Я не считаю необходимым приводить здесь весь процесс работы над картиной, некоторые соображения заставляют меня также воздержаться от подробного описания результата моих трудов, по времени занявших без малого полтора года. Скажу лишь, что я испытываю весьма существенные опасения, удерживающие меня от изложения на бумаге того, что я осмелился изобразить на холсте. Более всего мои сеансы создания magnum opus напоминали приступы какого-то психического заболевания – я с трудом могу вспомнить в какое время появилась на холсте та или иная деталь, или каковы были мои ощущения при работе над каким-либо фрагментом. Я лишал себя сна, бывали недели, когда я спал от силы час в сутки или не ложился совсем, одержимый очередной идеей, требующей воплощения. Несмотря на то, что в деньгах у меня более не было нужды (ежемесячно я получал от Лефевра значительную сумму), я был настолько истощён, что друзья испытывали немалую озабоченность моим состоянием и даже пытались предложить финансовую помощь.
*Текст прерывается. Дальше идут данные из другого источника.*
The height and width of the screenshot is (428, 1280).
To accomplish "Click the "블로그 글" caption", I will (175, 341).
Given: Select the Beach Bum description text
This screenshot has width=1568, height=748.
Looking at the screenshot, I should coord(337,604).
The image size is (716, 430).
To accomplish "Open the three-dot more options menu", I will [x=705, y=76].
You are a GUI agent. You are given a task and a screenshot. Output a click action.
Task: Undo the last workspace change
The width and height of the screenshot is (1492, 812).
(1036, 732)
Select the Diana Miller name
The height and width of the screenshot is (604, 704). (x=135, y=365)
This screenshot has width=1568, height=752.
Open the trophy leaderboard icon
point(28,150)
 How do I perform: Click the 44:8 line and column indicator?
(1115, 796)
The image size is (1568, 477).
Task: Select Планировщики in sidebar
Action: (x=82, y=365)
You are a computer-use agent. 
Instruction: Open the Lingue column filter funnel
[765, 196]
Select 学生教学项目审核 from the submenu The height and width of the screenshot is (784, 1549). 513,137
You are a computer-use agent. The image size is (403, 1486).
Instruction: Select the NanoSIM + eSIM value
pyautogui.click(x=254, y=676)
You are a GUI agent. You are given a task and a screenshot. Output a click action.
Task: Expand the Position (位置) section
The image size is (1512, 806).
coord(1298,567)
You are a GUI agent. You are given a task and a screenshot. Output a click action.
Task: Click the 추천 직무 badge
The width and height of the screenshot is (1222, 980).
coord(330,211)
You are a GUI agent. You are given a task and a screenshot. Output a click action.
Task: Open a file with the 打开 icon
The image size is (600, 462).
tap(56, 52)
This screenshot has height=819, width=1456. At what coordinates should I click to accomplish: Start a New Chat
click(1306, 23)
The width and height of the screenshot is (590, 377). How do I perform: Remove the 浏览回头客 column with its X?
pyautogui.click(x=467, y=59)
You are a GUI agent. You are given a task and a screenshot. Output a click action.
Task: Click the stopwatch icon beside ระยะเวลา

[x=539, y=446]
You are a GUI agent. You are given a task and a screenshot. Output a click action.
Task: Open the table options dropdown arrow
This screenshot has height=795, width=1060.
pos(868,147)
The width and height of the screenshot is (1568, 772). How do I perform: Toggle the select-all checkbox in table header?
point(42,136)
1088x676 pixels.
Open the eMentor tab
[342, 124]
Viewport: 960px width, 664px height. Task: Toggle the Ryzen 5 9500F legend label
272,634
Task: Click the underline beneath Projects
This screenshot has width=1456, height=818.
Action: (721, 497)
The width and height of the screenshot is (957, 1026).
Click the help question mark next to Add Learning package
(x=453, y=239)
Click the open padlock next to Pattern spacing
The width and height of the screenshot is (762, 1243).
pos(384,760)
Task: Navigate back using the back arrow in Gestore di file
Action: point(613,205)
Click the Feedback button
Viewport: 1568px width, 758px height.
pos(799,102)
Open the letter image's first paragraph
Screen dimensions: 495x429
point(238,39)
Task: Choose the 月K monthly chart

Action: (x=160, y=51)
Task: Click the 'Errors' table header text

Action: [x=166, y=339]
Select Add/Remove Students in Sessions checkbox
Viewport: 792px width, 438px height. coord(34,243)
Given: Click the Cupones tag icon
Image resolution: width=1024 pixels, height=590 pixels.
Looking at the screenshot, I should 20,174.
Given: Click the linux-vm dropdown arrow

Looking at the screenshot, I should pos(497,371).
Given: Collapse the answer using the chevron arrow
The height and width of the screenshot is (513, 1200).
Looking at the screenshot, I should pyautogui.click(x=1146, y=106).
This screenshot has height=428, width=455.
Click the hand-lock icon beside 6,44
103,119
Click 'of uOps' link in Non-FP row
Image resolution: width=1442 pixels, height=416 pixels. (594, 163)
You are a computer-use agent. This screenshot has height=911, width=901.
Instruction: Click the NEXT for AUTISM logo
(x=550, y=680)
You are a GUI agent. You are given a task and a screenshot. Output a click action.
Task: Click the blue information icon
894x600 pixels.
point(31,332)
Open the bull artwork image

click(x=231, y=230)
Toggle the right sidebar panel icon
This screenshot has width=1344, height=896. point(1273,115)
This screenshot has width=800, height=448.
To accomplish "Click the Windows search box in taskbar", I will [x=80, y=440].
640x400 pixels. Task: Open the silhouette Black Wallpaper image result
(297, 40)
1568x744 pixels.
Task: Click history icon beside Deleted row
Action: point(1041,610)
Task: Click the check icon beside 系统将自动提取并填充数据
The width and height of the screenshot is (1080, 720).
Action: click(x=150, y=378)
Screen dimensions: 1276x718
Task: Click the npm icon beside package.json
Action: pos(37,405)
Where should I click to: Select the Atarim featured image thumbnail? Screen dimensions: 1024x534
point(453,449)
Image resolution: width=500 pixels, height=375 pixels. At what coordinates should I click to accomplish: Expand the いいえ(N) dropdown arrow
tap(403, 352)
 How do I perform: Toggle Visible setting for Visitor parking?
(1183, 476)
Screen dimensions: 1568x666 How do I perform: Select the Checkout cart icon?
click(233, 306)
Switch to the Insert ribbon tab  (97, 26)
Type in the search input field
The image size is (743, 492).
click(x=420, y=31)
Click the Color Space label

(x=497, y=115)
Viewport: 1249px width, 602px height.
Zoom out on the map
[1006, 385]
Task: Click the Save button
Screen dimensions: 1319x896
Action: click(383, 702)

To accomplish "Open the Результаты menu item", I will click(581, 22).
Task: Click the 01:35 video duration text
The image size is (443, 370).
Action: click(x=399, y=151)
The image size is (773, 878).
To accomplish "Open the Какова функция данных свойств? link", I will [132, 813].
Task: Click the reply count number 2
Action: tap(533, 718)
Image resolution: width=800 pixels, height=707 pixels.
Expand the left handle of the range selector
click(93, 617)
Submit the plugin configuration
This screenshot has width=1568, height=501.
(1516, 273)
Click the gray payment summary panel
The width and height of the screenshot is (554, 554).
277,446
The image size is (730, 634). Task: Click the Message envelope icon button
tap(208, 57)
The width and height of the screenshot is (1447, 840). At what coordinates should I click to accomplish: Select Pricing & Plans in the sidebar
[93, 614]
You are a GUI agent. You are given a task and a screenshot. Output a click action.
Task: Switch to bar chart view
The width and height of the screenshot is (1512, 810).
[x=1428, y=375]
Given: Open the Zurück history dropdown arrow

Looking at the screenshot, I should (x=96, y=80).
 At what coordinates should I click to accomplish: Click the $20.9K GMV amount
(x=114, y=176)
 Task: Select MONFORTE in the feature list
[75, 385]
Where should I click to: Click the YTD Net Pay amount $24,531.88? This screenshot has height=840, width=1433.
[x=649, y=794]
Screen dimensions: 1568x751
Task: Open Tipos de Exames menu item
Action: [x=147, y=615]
Отказы они, разумеется, воспринимали как нежелание чувствовать себя обязанным.
Подобная суровая аскеза привела к тому, что у меня случился приступ сильнейшей лихорадки и я был вынужден на какое-то время забыть о работе. К счастью, болезнь длилась сравнительно недолго, но, даже выздоровев, я был настолько слаб, что врачи советовали некоторое время провести за городом и где-нибудь в сельской глуши постепенно восстановить силы. Глупцы! Разве мог я, пусть даже во имя собственного блага, оставить незаконченный труд? Я продолжал писать и позволял себе сделать перерыв, когда рука уже не могла более держать кисть или когда головокружение становилось таким сильным, что я едва не терял сознание. В этот период были созданы особенно удачные фрагменты картины, чему я вряд ли смогу найти объяснение, ибо я совершенно был не в состоянии сконцентрироваться и работал почти не сверяясь с эскизом – когда инфернальное наваждение закончилось, мне стоило немалых усилий заставить себя взглянуть на холст, поскольку я был уверен в том, что ошибки, допущенные при работе окажутся непоправимыми. То, что я увидел, вызвало во мне неподдельный страх: картина была практически закончена, более того, я не нашёл в ней ни единого изъяна, будто рукой моей во время помутнений рассудка водил некий гений – я не переусердствовал в изображении гибели человеческой природы, равно не стал я прибегать к использованию дешёвых эффектов, приводящих в восторг жадных до сенсации обывателей. Убеждённость в том, что истинный ужас сокрыт не в могильных камнях, залитых мертвенным светом полной луны, и не в жертвенниках, окрашенных багровыми тонами свернувшейся крови, но в сочетании линий и оттенков, в образе причудливой арабески гипнотического забытья, лишающей зрителя воли, понуждающей взирать на кошмарную иллюзию помимо собственной воли, оказалась столь сильной, что, даже потеряв над собой контроль, я был не в состоянии изменить данному творческому принципу. Я преуспел в создании подлинного лика смерти.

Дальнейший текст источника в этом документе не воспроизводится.